Il a indiqué avoir déposé mercredi une nouvelle plainte visant les six sages-femmes, une gynécologue de l'hôpital de Louga et la direction de ce même hôpital ainsi que l'Etat du Sénégal pour "homicide et faux et usage de faux". "Nous avons demandé que l'Etat soit tenu civilement responsable", a-t-il ajouté.
Face au tollé provoqué par la mort de Mme Sokhna, le président sénégalais Macky Sall avait publié un message de condoléances et donné pour instruction de déterminer les responsabilités.
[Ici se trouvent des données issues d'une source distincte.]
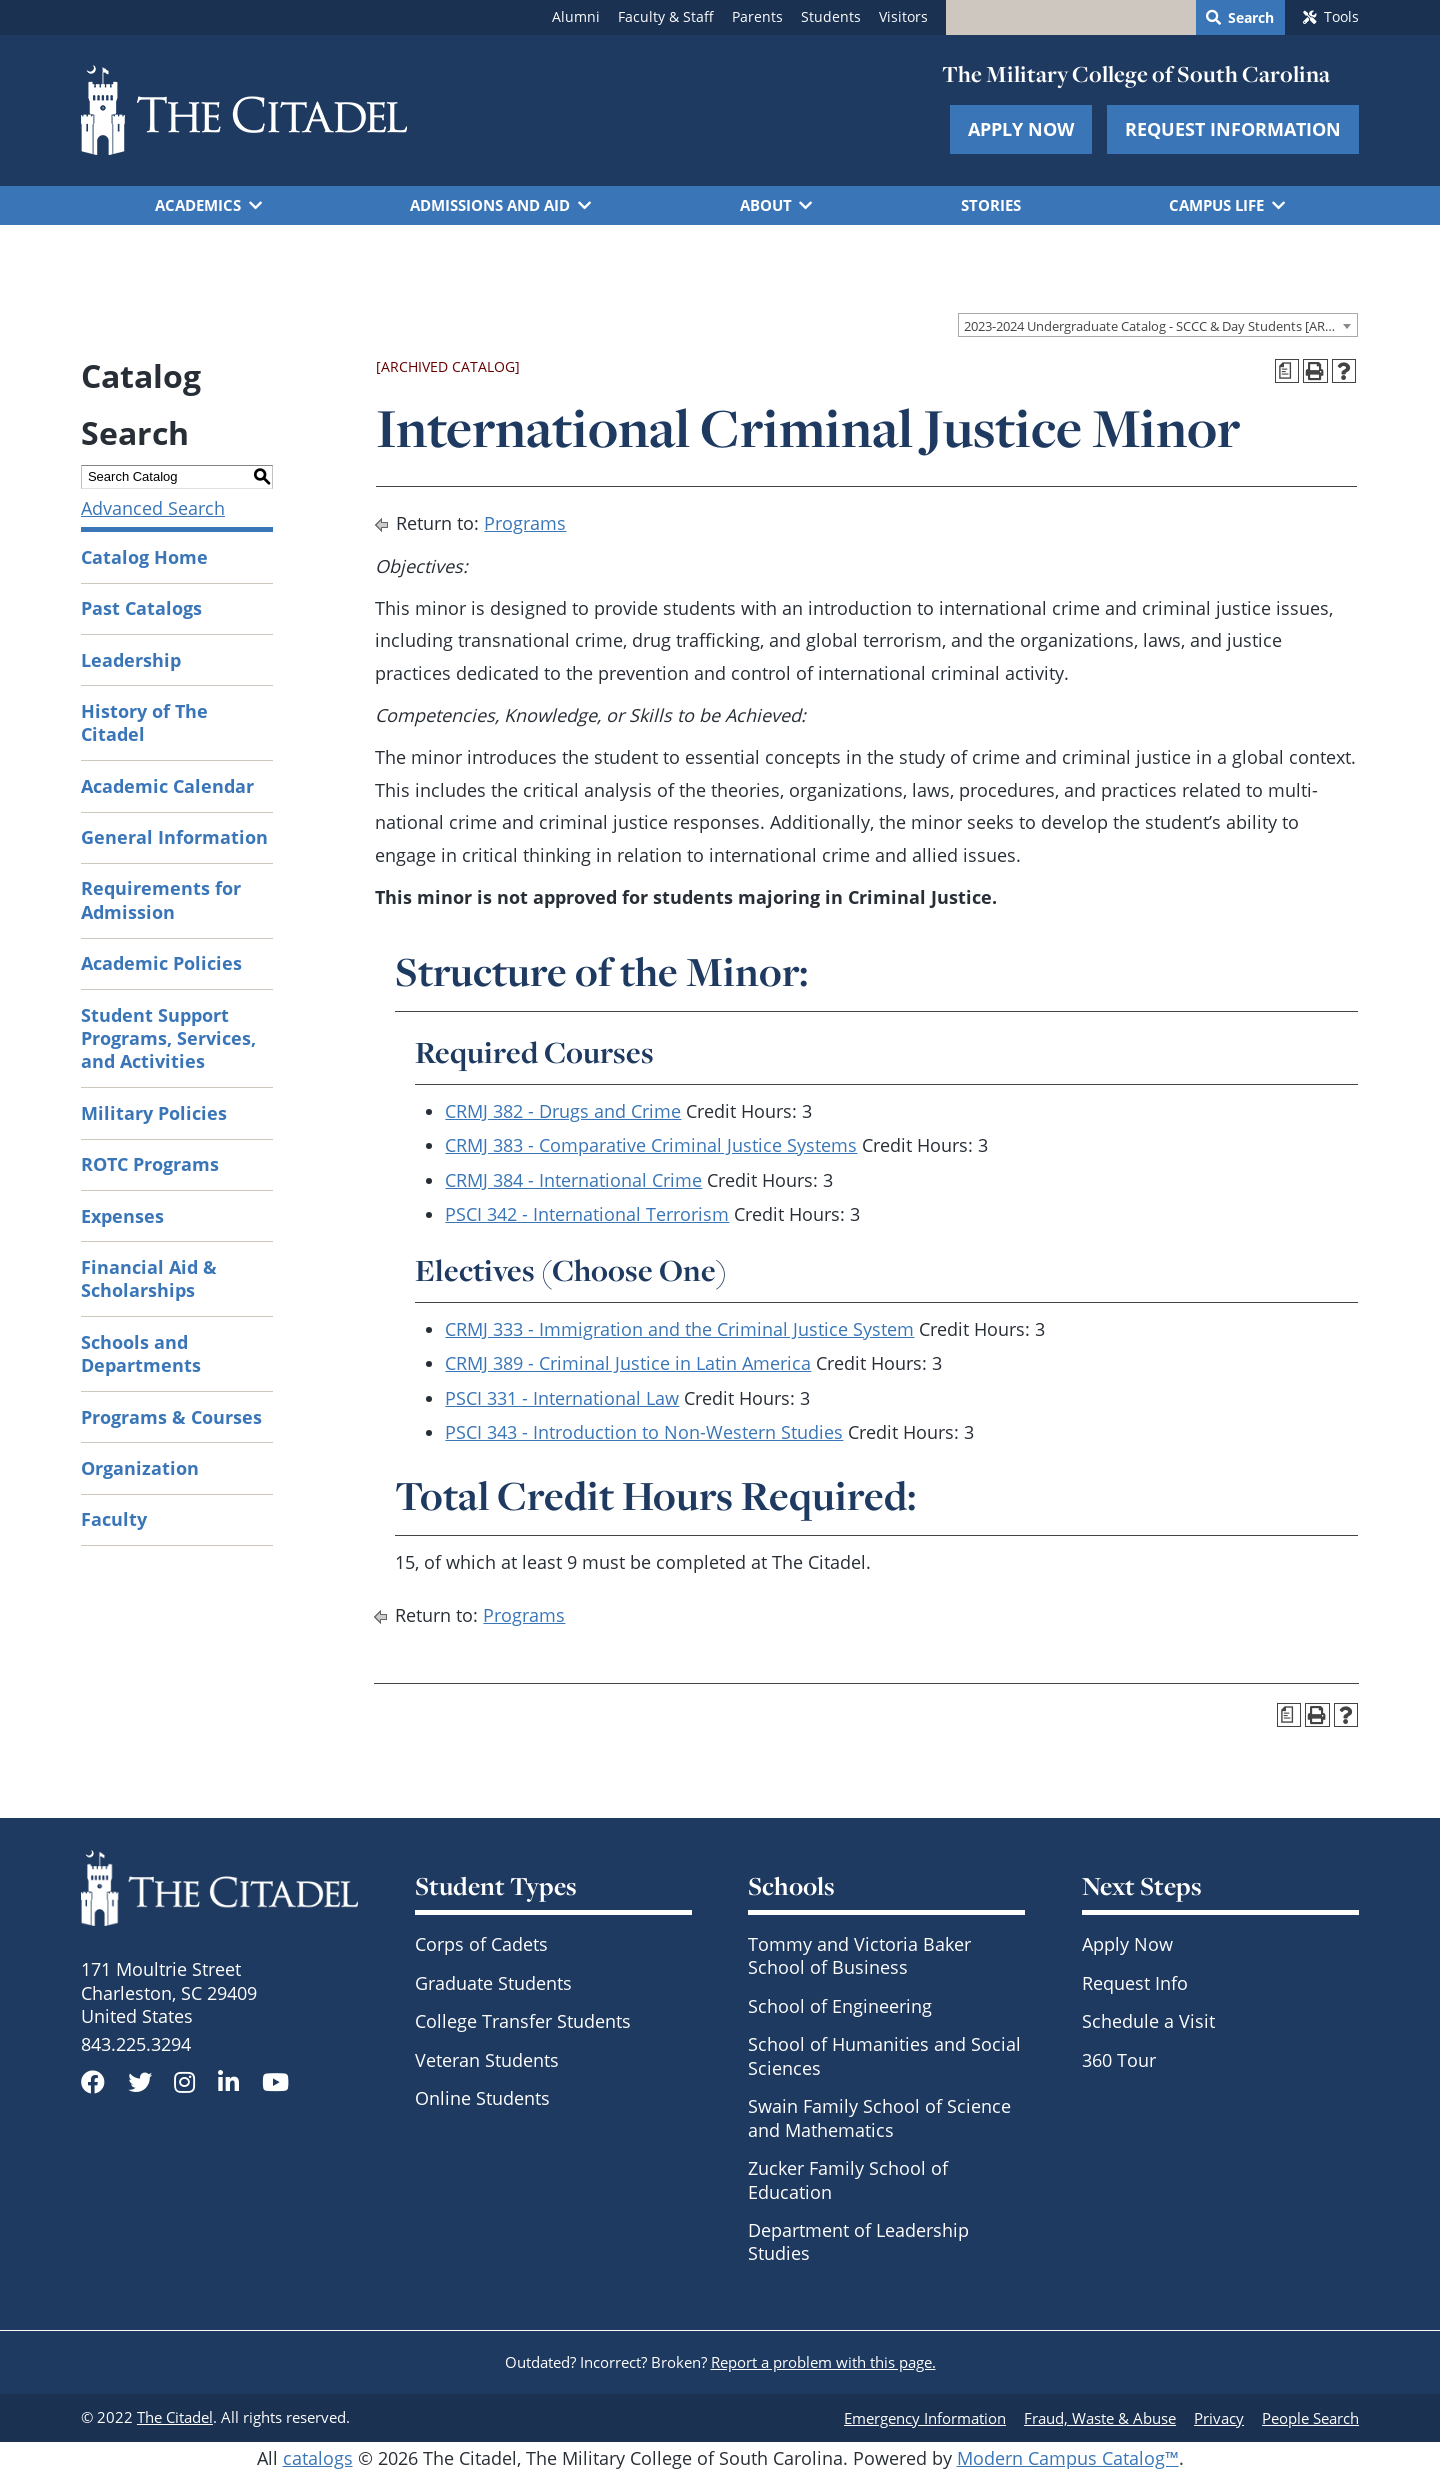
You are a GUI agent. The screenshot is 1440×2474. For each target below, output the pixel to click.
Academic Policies (161, 963)
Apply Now (1021, 129)
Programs (525, 523)
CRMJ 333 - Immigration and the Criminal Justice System (679, 1329)
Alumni (576, 17)
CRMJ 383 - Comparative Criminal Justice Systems (651, 1145)
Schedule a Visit (1148, 2021)
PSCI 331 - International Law (562, 1398)
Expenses (122, 1216)
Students (831, 17)
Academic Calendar (167, 786)
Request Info (1135, 1983)
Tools (1341, 17)
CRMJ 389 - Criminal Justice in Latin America (628, 1363)
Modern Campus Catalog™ (1068, 2458)
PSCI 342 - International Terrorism (587, 1214)
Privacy (1219, 2418)
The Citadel (175, 2417)
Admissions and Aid (490, 205)
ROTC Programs (150, 1164)
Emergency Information (925, 2418)
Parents (757, 17)
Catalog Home (144, 557)
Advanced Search (153, 508)
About (766, 205)
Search (1251, 18)
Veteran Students (487, 2060)
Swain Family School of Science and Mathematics (879, 2117)
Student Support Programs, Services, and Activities (168, 1038)
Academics (198, 205)
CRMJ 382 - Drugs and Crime (563, 1111)
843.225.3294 (136, 2044)
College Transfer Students (523, 2021)
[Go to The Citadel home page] (244, 110)
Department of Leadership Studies (858, 2241)
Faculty (114, 1519)
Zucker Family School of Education (848, 2179)
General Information (174, 837)
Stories (991, 205)
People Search (1310, 2418)
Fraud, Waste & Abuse (1100, 2418)
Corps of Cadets (481, 1944)
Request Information (1233, 129)
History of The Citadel (144, 722)
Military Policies (154, 1113)
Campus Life (1216, 205)
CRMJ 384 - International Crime (573, 1180)
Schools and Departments (141, 1353)
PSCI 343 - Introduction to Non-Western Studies (644, 1432)
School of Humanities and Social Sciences (884, 2055)
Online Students (482, 2098)
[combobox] (1158, 325)
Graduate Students (493, 1983)
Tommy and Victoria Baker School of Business (859, 1955)
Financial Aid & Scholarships (149, 1278)
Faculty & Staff (666, 17)
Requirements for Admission (161, 899)
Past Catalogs (141, 608)
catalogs (318, 2458)
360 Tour (1119, 2060)
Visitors (903, 17)
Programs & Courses (171, 1417)
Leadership (131, 660)
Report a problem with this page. (823, 2362)
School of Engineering (840, 2006)
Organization (140, 1468)
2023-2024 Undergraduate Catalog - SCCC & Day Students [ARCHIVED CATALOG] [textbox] (1160, 326)
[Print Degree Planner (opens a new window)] (1287, 371)
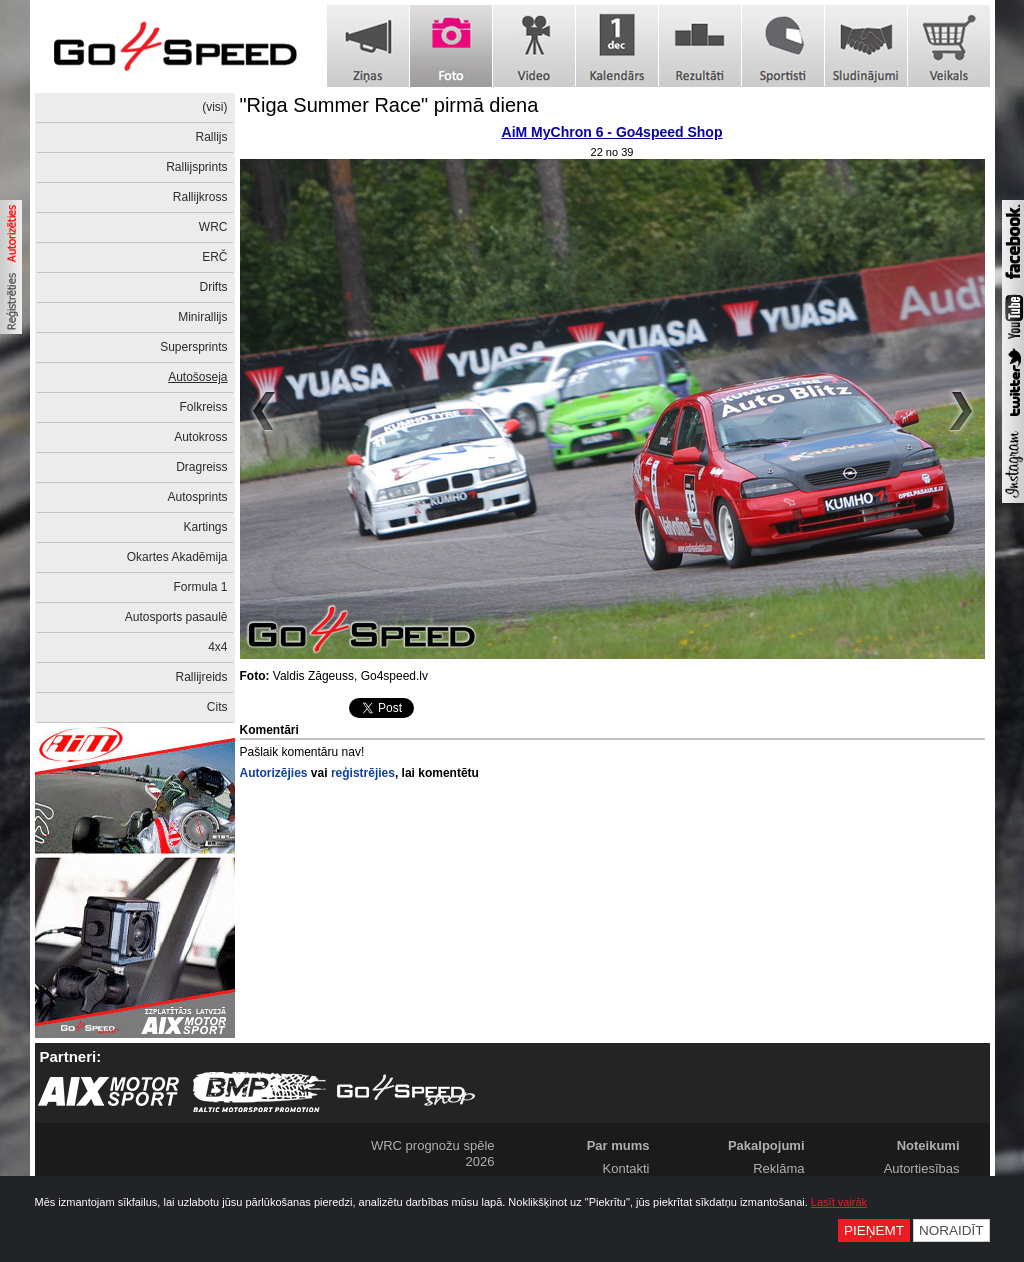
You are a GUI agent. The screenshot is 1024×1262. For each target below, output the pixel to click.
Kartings (205, 527)
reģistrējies (363, 773)
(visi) (214, 107)
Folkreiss (203, 407)
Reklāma (778, 1168)
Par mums (618, 1145)
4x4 (217, 647)
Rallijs (211, 137)
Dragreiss (201, 467)
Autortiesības (922, 1168)
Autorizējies (274, 773)
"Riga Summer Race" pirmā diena (389, 105)
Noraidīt (951, 1230)
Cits (217, 707)
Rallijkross (200, 197)
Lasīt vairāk (839, 1202)
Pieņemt (874, 1230)
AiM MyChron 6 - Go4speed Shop (612, 132)
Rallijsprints (196, 167)
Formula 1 (200, 587)
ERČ (214, 257)
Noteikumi (928, 1145)
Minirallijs (202, 317)
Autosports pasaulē (176, 617)
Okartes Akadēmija (177, 557)
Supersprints (193, 347)
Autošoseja (197, 377)
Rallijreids (201, 677)
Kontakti (626, 1168)
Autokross (200, 437)
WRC (213, 227)
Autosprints (197, 497)
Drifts (214, 287)
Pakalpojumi (766, 1145)
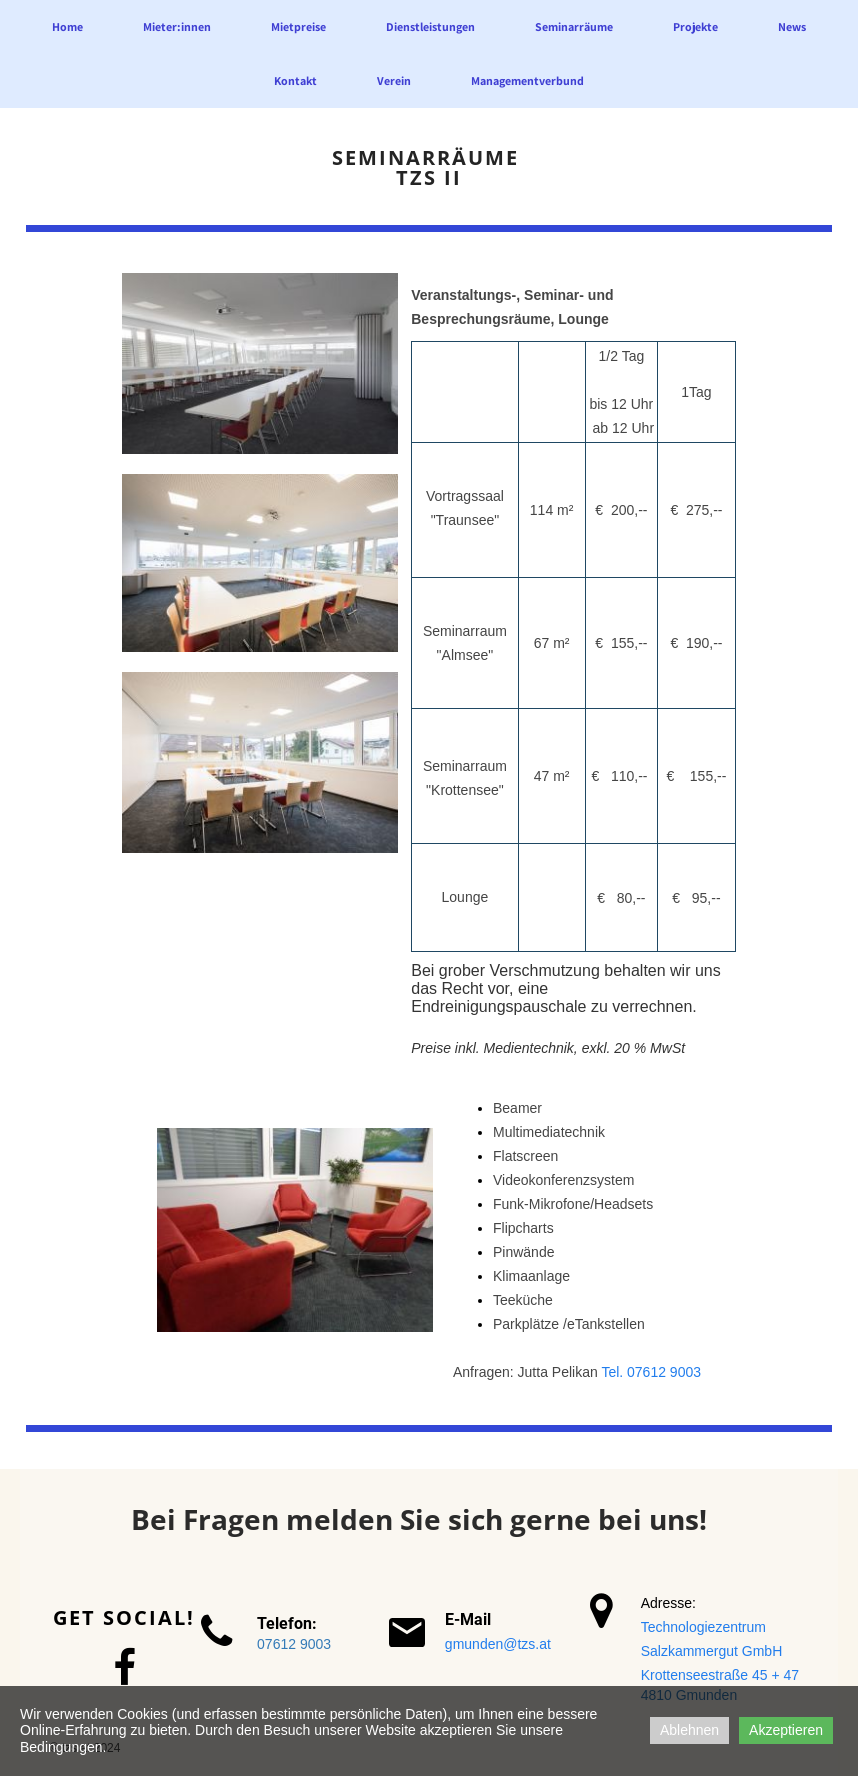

Le ministre de la Santé, Abdoulaye Diouf Sarr, avait reconnu le 14 avril que la mort de cette jeune femme aurait pu être évitée avec plus de vigilance.
Le directeur de l'hôpital a été révoqué et remplacé depuis.
Une autre affaire dans un hôpital public a fait scandale récemment. A Kaolack (centre), un nourrisson déclaré mort vendredi par une infirmière puis déposé à la morgue a ensuite été retrouvé vivant par son père quelques minutes après, avant de finalement décéder dans la journée, selon la presse locale.
Le parquet avait annoncé dimanche avoir ouvert une enquête. L'infirmière a été déférée mercredi au parquet après quatre jours de garde à vue.